I have no idea of what your "apparent speed" is, and I don't care.

I can however tell you what A will _measure_ the speed of B'
relative to A will be.

A knows that his clock shows 0 at e1, when B' is at
the position x = (-3e8m + (v/c²)⋅0)/√(1−v²/c²) = -3e8m/√(1−v²/c²)
A knows that his clock shows 0.75 seconds when B' is at
the position x = 0.
So B' has moved the distance 3e8m/√(1−v²/c²) in 0.75 s
v = (3e8m/0.75s)/√(1−v²/c²)
v = 3e8m/√((0.75s)²+(3e8m)²/(3e8m/s)²) = 240000000 m/s = 0.8c

> 
> 2. What is the apparent distance traveled by B' during the interval 
> noted by the watch?

The distance B' has travelled in the rest frame of A is shown above.
d' = 3e8m/√(1−v²/c²) = 500000000 m
It is nothing 'apparent' about this distance.


Now that I have answered your questions, you can possibly answer mine:

When the train leaves Nantes, you see the watch on the railway station
showing 8:32, and you start your stop watch. When you arrive in Berlin,
you see the watch on the railway station showing 20:41. You stop your
stop watch which show that the duration of the journey was 12h 9m.

▶ Written tasks:
1) Output the portion of the forum reply starting with "So B' has moved" and going on through "by the watch?", copied without alteration.
2) In the forum reply, what duration of the journey from Nantes to Berlin does the stop watch show?

▶ Supplied material:
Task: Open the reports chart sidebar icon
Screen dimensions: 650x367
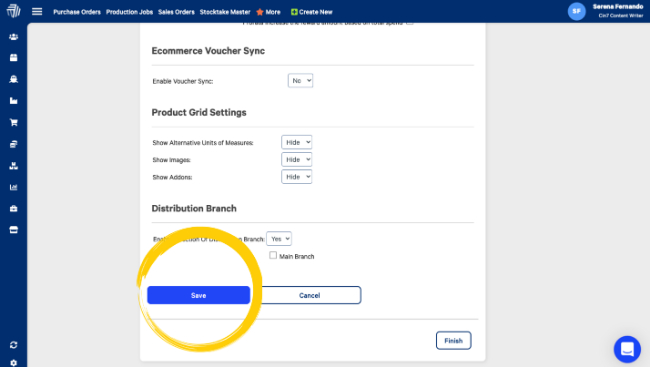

--

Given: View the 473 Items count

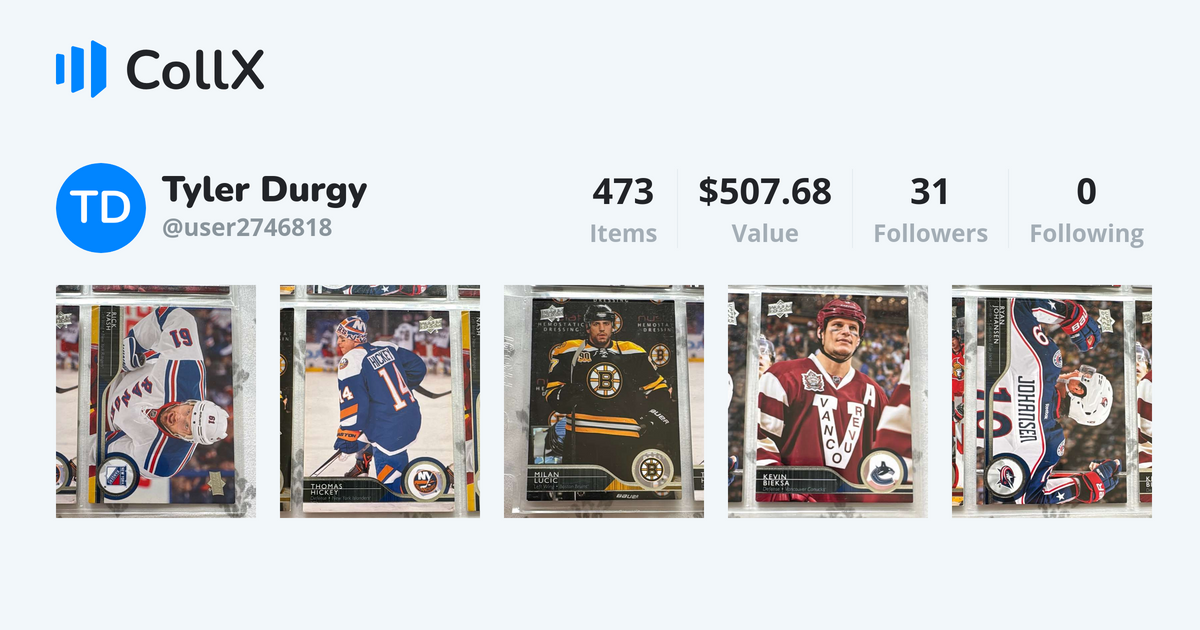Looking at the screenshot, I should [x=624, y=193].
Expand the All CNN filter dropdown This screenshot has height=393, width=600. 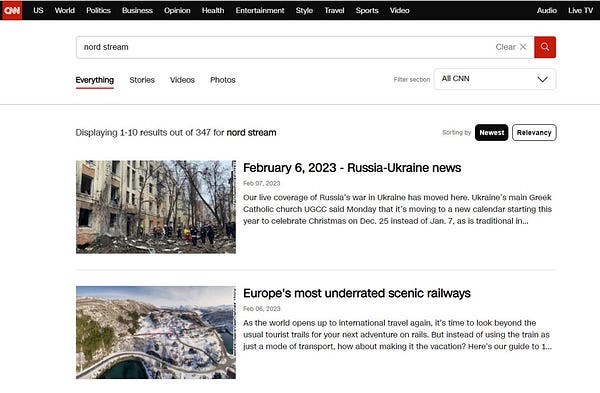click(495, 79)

--

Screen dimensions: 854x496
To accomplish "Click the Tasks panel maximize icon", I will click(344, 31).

▶ Responses by task:
1)
So B' has moved the distance 3e8m/√(1−v²/c²) in 0.75 s
v = (3e8m/0.75s)/√(1−v²/c²)
v = 3e8m/√((0.75s)²+(3e8m)²/(3e8m/s)²) = 240000000 m/s = 0.8c

> 
> 2. What is the apparent distance traveled by B' during the interval 
> noted by the watch?

2) 12h 9m